Tuesday, July 20, 2010

Decoding scripts -- automatically

This story is starting to float through the current news cycle. Regina Barzilay and her colleagues are working on automated deciphering of scripts, and just presented on it in Uppsala at the Association for Computational Linguistics. I don't see the paper on her website yet, but according to their abstract (from here):
In this paper we propose a method for the automatic decipherment of lost languages. Given a non-parallel corpus in a known related language, our model produces both alphabetic mappings and translations of words into their corresponding cognates. We employ a non-parametric Bayesian framework to simultaneously capture both low-level character mappings and high-level morphemic correspondences. This formulation enables us to encode some of the linguistic intuitions that have guided human decipherers. When applied to the ancient Semitic language Ugaritic, the model correctly maps nearly all letters to their Hebrew counterparts, and deduces the correct Hebrew cognate for over half of the Ugaritic words which have cognates in Hebrew.
See here, for a little background on the scripts.
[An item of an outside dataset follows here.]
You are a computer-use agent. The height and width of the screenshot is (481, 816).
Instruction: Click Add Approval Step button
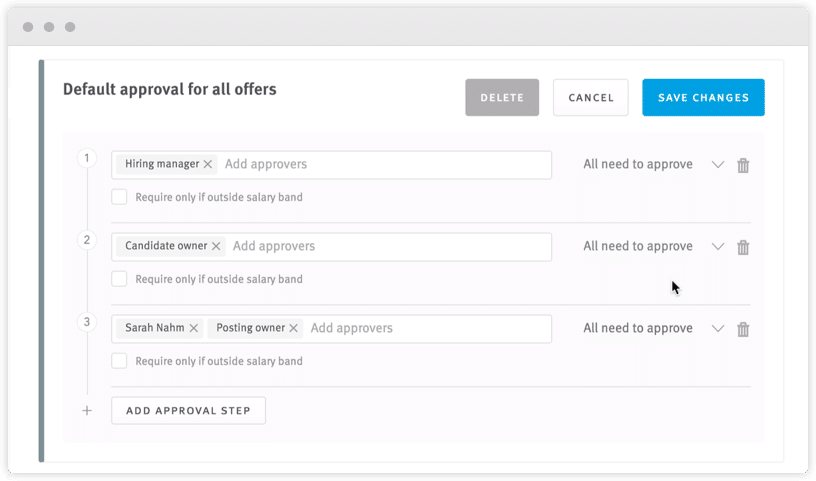pos(188,411)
They apparently have plans to try it next on Etruscan. That's going to be a serious challenge, but this could be cool.

Who knows, maybe the Voinych manuscript is next!

4 comments:

Chris said...

Unfortunately this paper has been getting the Chinese whispers treatment in the blogosphere and MSM. Most claim the algorithm "translates" ancient languages or replaces linguists with computers. It does neither.

My position is that, while interesting, the results are less than meets the eye. Its reliance on using a known related language hamstrings it more than a little. Producing an alphabetic mapping and a cognate set is nice, but "deciphering a dead language" it ain't.

Mr. Verb said...

Yeah, that was a really good post. (Hadn't see it yet ... been behind on stuff.)

The Etruscan case is very different and vastly more challenging.

James Crippen said...

A good control case might be to run it on Dutch and German to see that it identifies cognate graphemes and so forth. Then on English and French to see where it makes mispredictions.

Mr. Verb said...

Here's where it would be nice to see the full paper: They must have done some kind of pilot work before doing Ugaritic, right?